Text provided:
╭──

When asked why, a NHTSA spokesperson provided a written statement to CR, saying that the agency already addresses inequality in crash outcomes by requiring the use of a 5th percentile female dummy. 

The agency’s use of 5th percentile female and 50th percentile male dummies represents “a broad spectrum of occupant crash protection rather than merely focusing on median body types,” its statement said. “Currently, NHTSA is focusing its research in new advancements in both sizes of crash test dummies, including the use of advanced instrumentation and criteria designed to better mitigate respective injury risks.”

The Auto Alliance, a trade group that represents many large automakers in the U.S., told CR that the group does not believe that a 50th percentile female dummy would be useful, especially because the average American female of 2019 is actually closer in height and weight to the current 50th percentile male dummy.

╰──

Given entries:
╭──

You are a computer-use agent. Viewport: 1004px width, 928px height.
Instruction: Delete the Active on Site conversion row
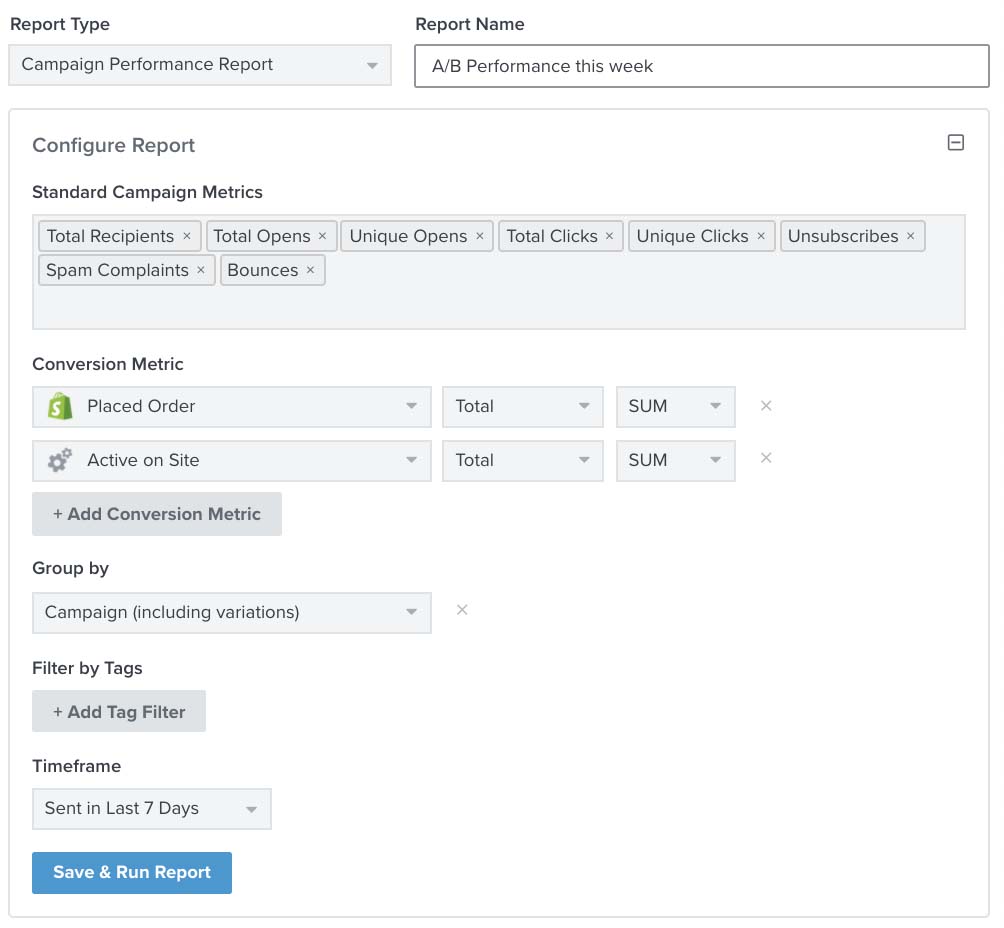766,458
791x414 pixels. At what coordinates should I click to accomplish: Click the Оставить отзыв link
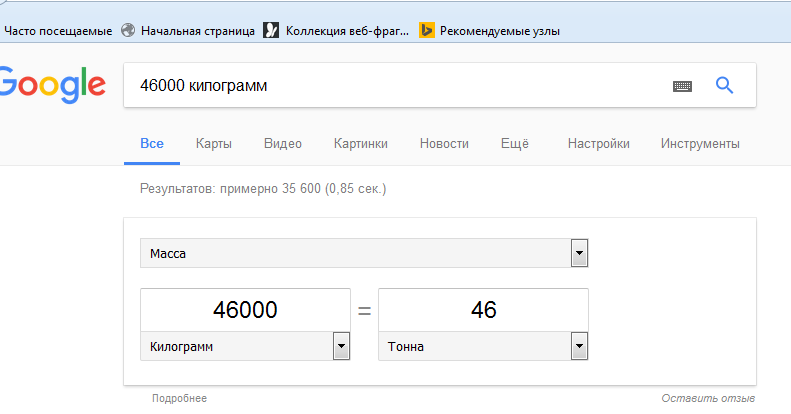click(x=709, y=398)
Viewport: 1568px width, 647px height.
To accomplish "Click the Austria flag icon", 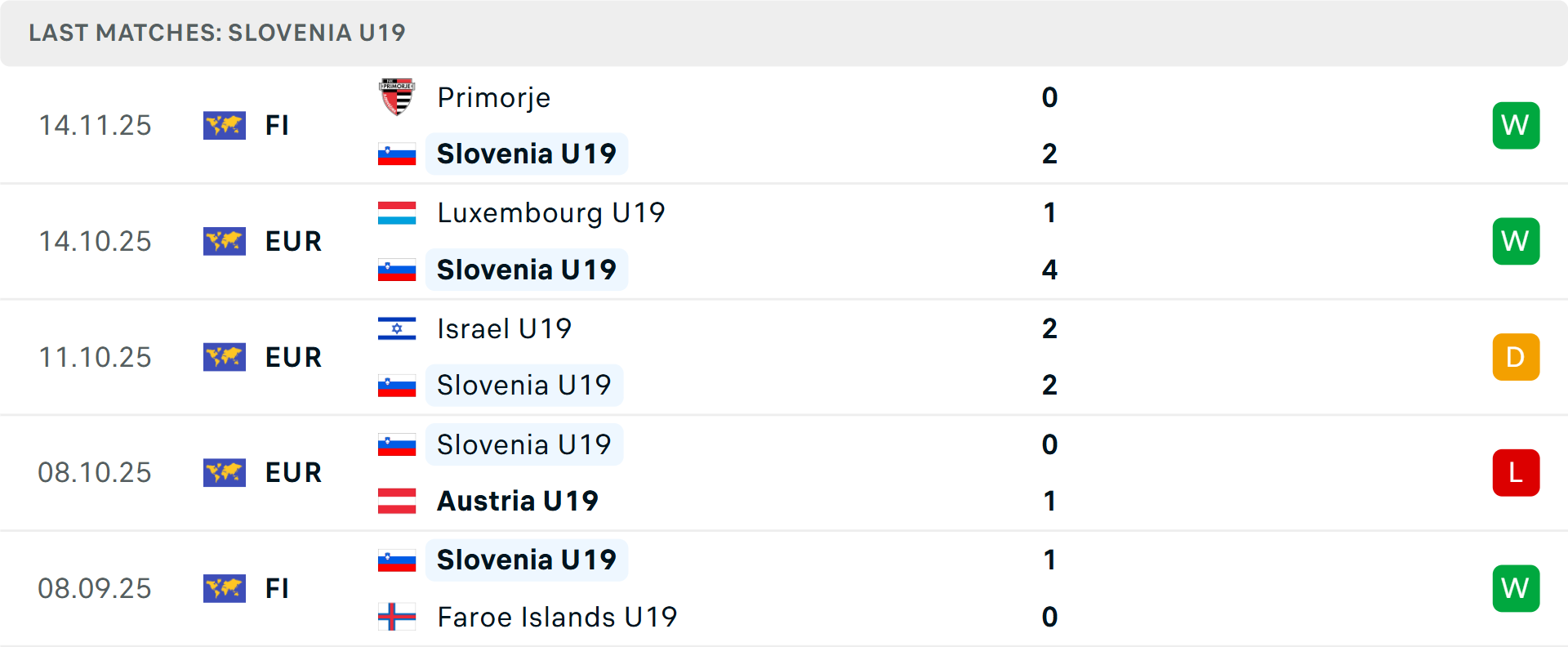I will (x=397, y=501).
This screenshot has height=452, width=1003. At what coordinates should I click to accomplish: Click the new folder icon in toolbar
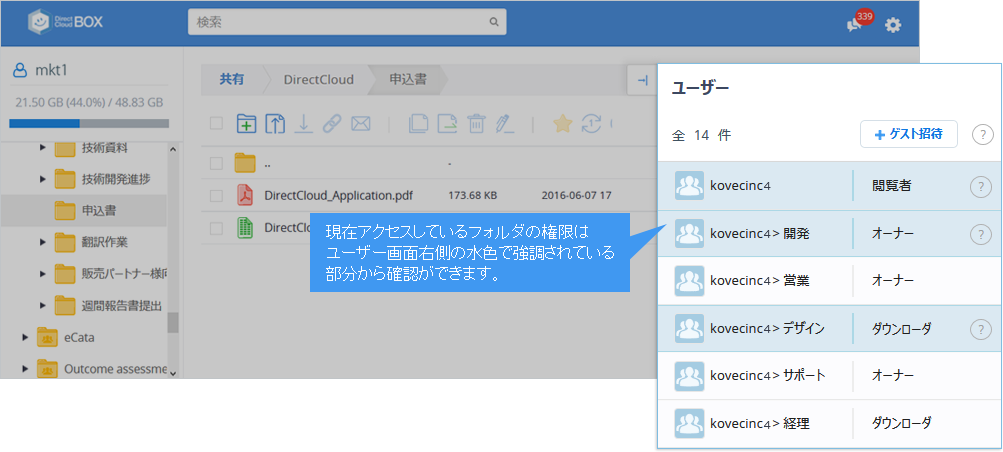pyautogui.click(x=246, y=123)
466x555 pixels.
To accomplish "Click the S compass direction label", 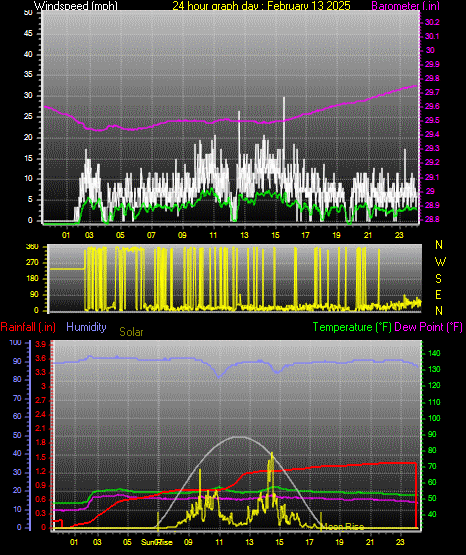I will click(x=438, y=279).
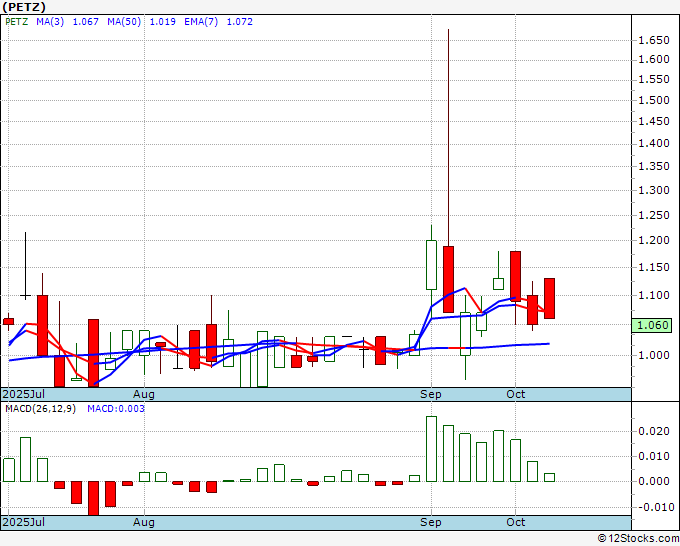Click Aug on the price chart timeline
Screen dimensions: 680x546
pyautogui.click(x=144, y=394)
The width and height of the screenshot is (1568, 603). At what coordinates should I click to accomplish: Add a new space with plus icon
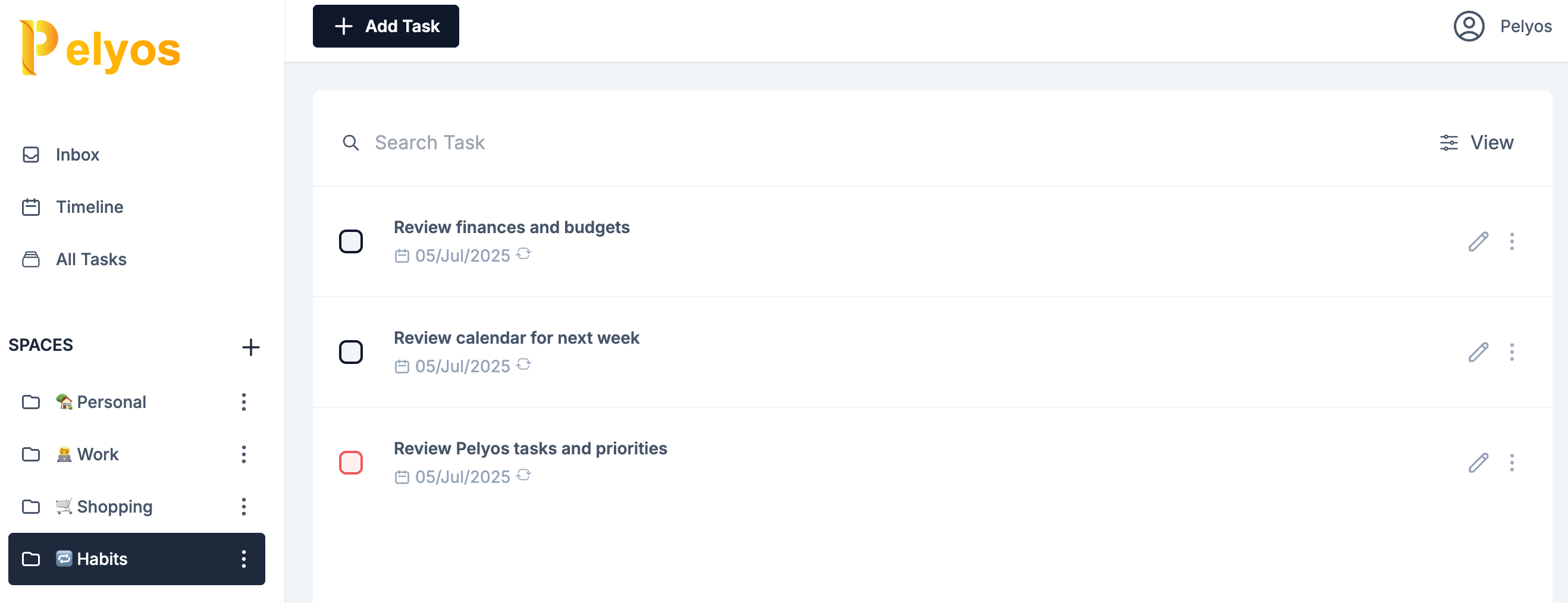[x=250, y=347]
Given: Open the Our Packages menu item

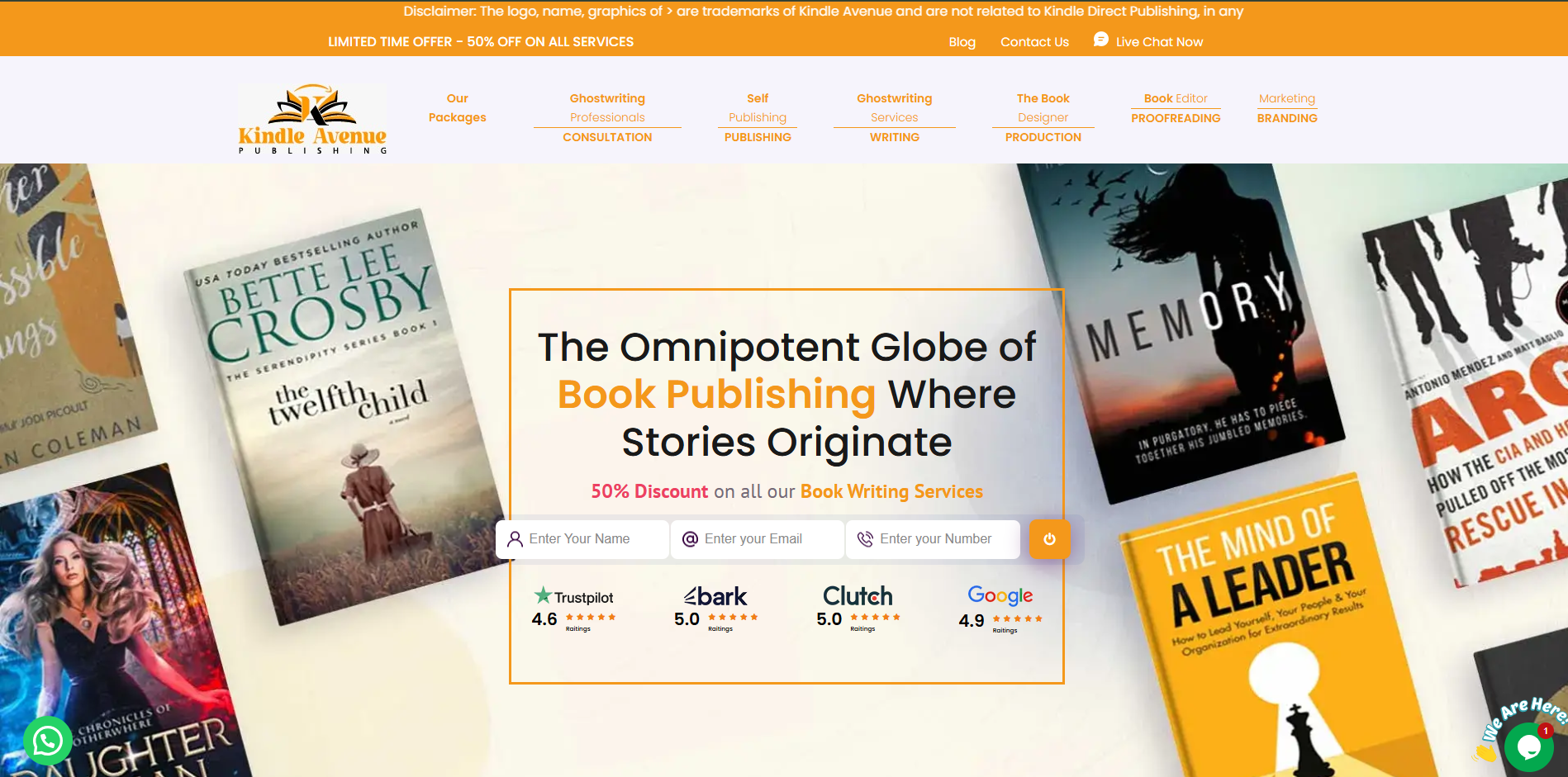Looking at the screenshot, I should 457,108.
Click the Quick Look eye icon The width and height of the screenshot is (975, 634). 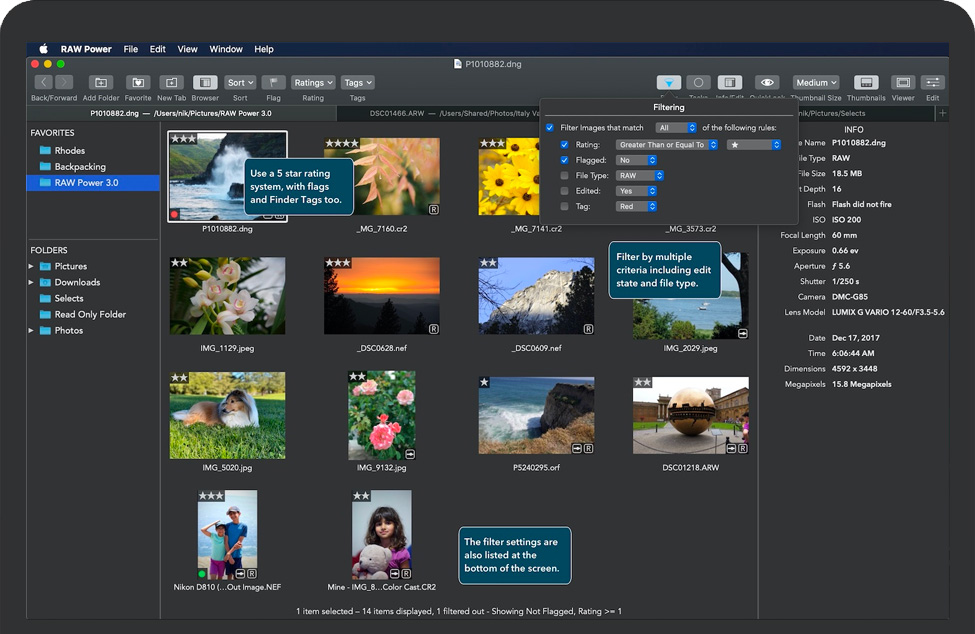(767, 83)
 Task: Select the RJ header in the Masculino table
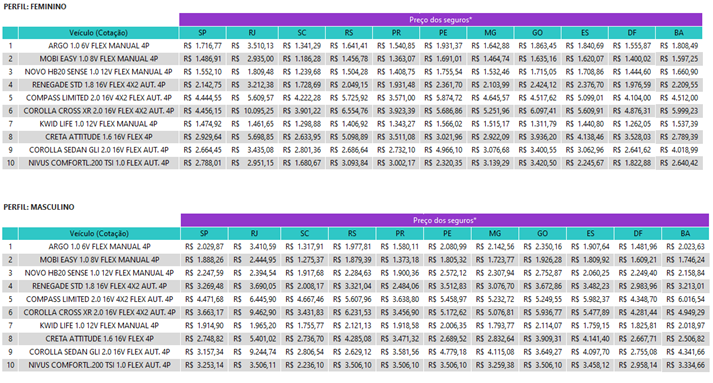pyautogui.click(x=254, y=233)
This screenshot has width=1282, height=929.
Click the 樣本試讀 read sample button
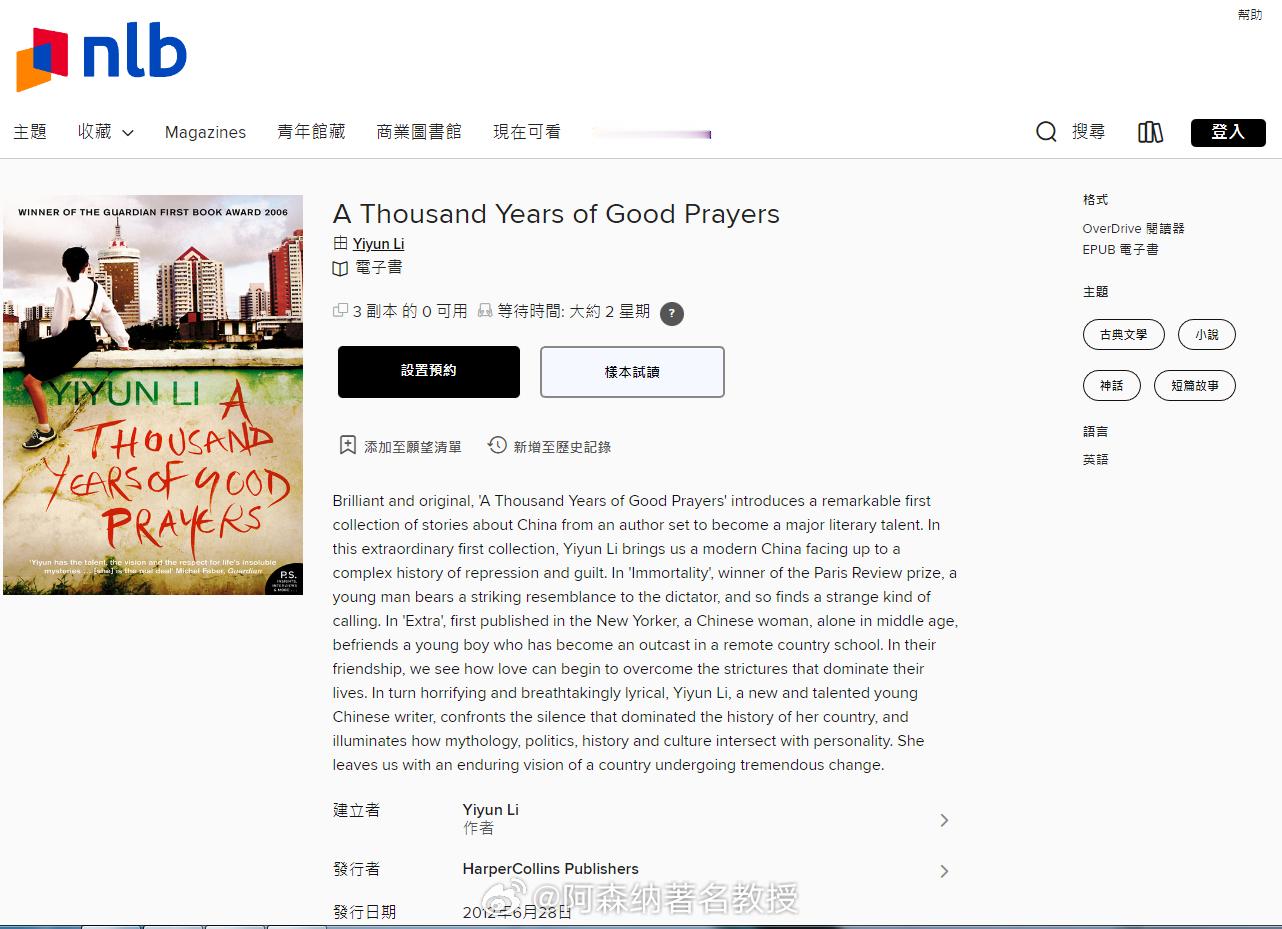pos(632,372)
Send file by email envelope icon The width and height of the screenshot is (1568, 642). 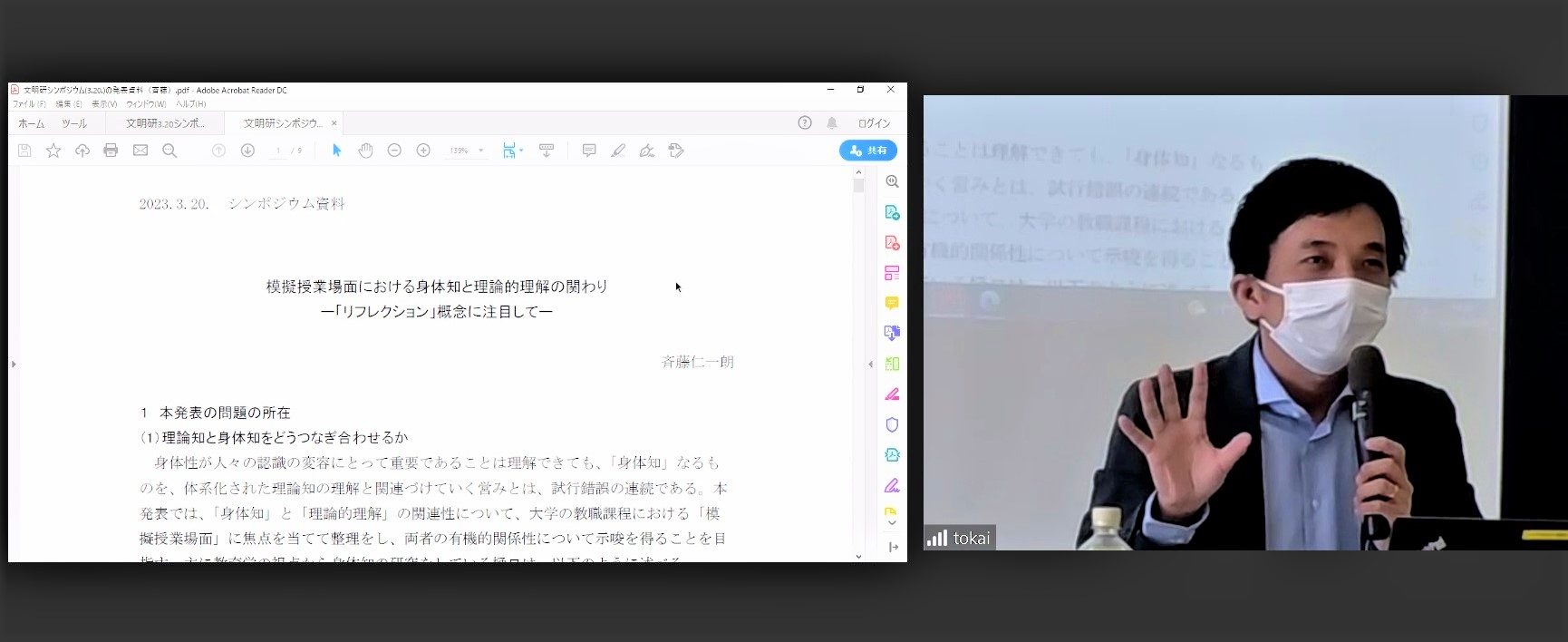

╰──

In two sentences, summarize the excerpt on crash test dummies. The data is separate material, unrelated to the excerpt on crash test dummies.

Response to this exercise:
A NHTSA spokesperson told CR that the agency already addresses inequality in crash outcomes by requiring a 5th percentile female dummy, and said that using it alongside the 50th percentile male dummy covers a broad spectrum of occupants while the agency researches advancements in both dummy sizes. The Auto Alliance told CR it does not believe a 50th percentile female dummy would be useful, since the average American female of 2019 is closer in height and weight to the current 50th percentile male dummy.